REQUIREMENT: Copy out the listing below word for word, from the line containing "You are a GUI" through the line containing "pos(566,333)", with both of those lines included.

SUPPLIED RECORDS:
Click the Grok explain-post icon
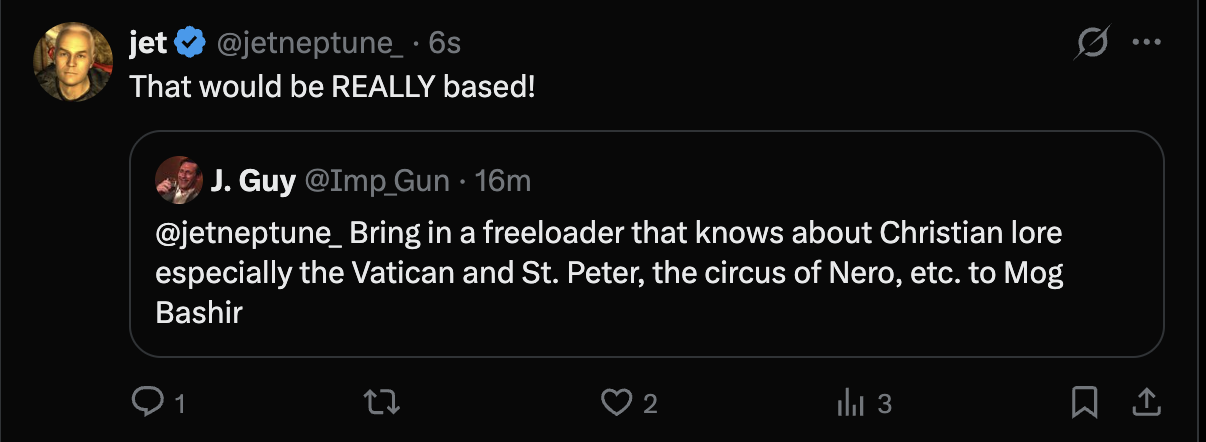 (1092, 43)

---

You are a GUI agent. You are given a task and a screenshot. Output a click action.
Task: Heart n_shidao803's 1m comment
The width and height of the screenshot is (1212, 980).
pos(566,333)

* * *

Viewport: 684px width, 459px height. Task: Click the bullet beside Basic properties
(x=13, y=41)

WRITTEN REPLY:
You are a GUI agent. You are given a task and a screenshot. Output a click action.
Task: Heart n_shidao803's 1m comment
The width and height of the screenshot is (1212, 980).
pos(566,333)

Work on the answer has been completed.